親ねずみは壁の言葉を聞いて、ねずみの良さに気がつき娘をねずみと結婚させ、二人は幸せに生きていくという話です。
親が子供の結婚に口出すことが減っている現代ではなかなか考えられない話のように思うかもしれません。
しかし、大切なことは親が結婚に口を出すか、出さないかということではありません。
昔話「ねずみの嫁入り」が教えてくれているのは
幸せを遠くへ探しに行ったけれども、実はすぐ近くにあった
と言うことです。

では、親ねずみは無駄なことをしたのでしょうか?
「無駄なことをしてはいけない!」
ということを、この話は教えてくれているのでしょうか。
そうではありません。
結論は、「幸せはすぐ近くにあった」といことです。
白隠禅師坐禅和讃というお経は
「衆生本来仏なり」
と始まります。意味は
「生きとし生けるもの 誰にでも 仏様の心があります」
ということであり、
「迷える心を持つ わたしたちも 本当は 仏なのです」
ということです。
ねずみの嫁入りでも、遠くにいる太陽に結婚を申し込みます。これが誰もが持っている迷える心です。
しかし、やがてねずみがねずみの良さに気がつくように、迷える心をもつ私達も 本当は自分が仏である、「衆生本来仏なり」だと気がつくことができるのです。

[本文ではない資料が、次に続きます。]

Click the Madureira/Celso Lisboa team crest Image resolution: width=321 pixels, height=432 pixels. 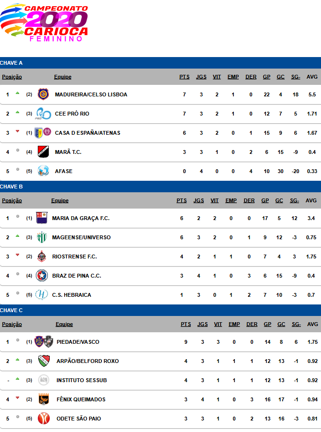click(x=43, y=94)
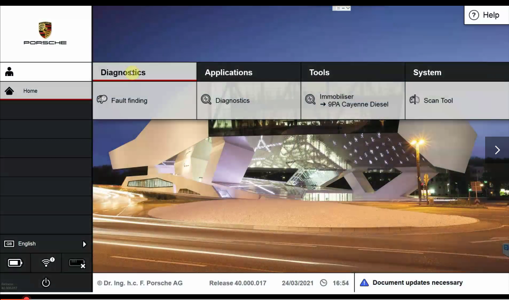This screenshot has height=300, width=509.
Task: Click the Porsche crest logo
Action: (x=45, y=30)
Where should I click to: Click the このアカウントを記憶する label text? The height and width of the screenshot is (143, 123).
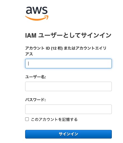pyautogui.click(x=54, y=119)
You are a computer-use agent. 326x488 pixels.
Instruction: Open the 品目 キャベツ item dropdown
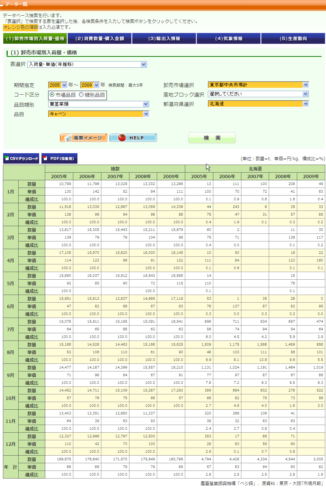tap(98, 114)
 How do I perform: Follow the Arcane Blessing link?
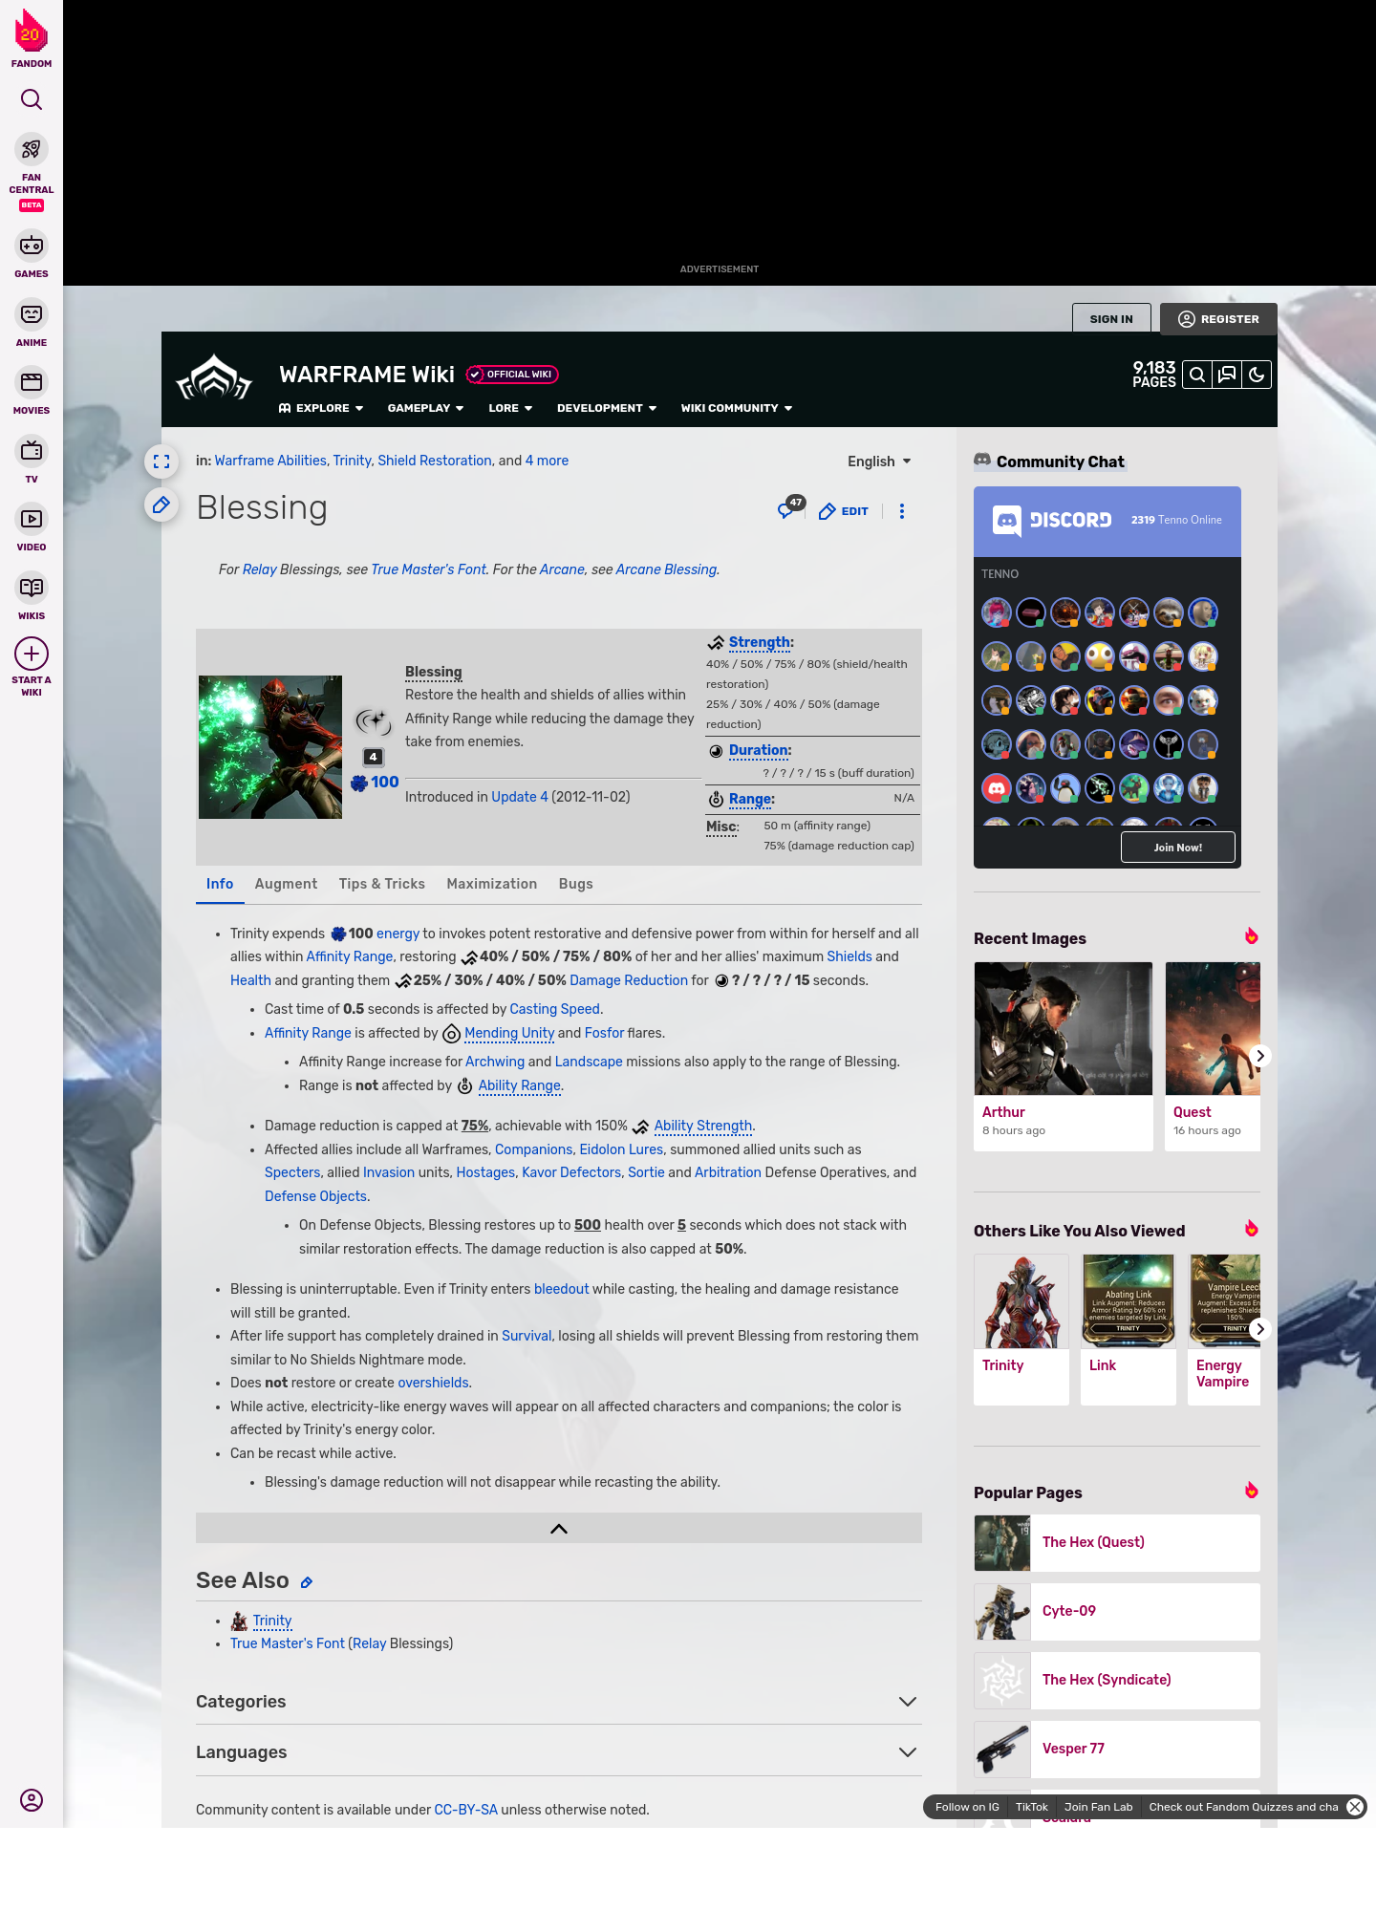point(666,569)
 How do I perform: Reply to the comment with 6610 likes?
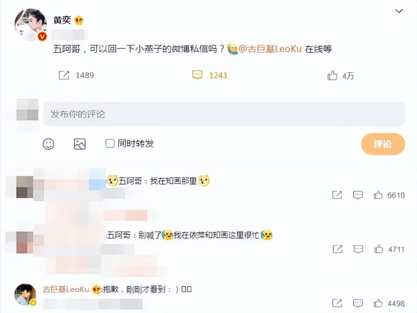358,195
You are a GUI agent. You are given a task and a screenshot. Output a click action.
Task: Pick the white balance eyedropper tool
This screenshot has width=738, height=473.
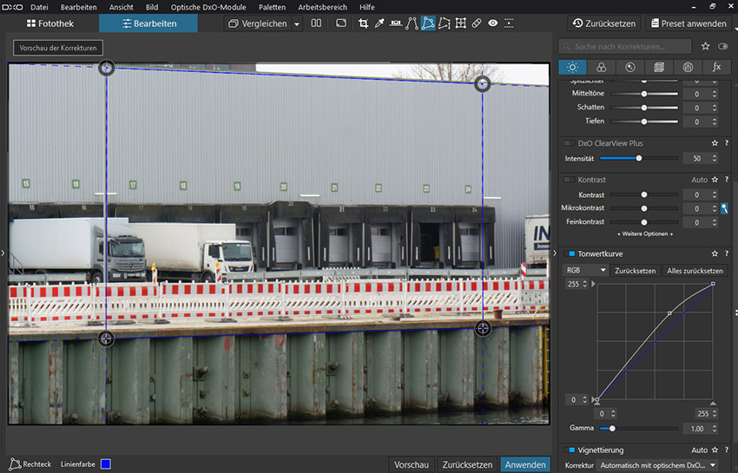(379, 23)
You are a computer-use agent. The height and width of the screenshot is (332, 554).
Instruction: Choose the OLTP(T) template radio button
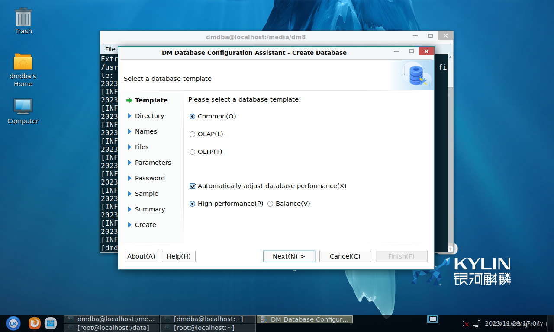193,152
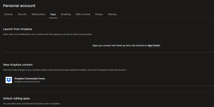214x107 pixels.
Task: Switch to Refer a friend tab
Action: 83,14
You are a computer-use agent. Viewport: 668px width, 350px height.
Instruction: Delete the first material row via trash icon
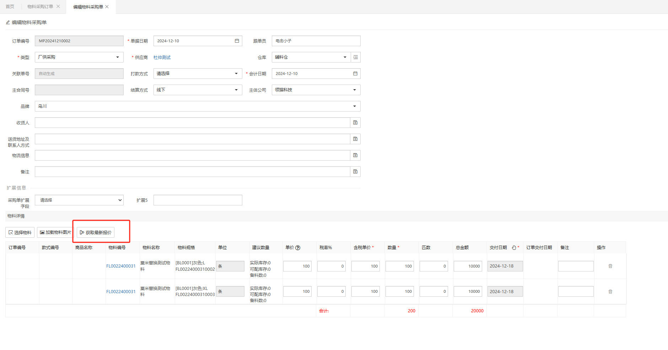[x=610, y=266]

その為には、太陽、雲、風、壁と様々な所を訪ねたのは決して無駄ではないのです。
「無駄」に思えるような努力を重ねたからこそ、本当に大切なことに気がつけたのです。
私達の普段の生活もそうではないでしょうか。
何をするのにも「効率的」ということが求められます。
坐禅なんかしても成績がよくならない。
坐禅なんか無駄じゃないかと思うかもしれません。
そんな時間があるなら、分かりやすい問題集を説いた方が、レベルの高い高校、大学へと進学し、良い会社に入って幸せに生きていける。
そんな風に考えてしまうかもしれません。
無駄かどうかは近い将来だけを見ていたら判断ができません。
親ねずみが大切なことに気がつけたのは、無駄にも見えるかもしれない出会いがあったからです。
では、私達はどうしたら良いのでしょうか。
まずは、無駄だと感じるときがあっても坐禅は続けましょう。
そして、それ以外にも
「あなたを大切に思ってくれている人に言われたことを、だまされたと思って挑戦してみましょう。」
理科が得意で理科を一生懸命勉強したい人に国語や英語の勉強をすすめても無駄だと思うかもしれません。
しかし、それは「無駄」なことではありません。
無駄だと思って勉強しないことこそが、一番の無駄であり失敗です。
無駄だと思っても一生懸命することで必ず道は開けます。
それよりも良いのは、親ねずみのように無駄だと思わず、一生懸命に取り組むことです。
そうすれば、どんなに回り道をしたとしても本当に大切なことに気がつくことができるのです。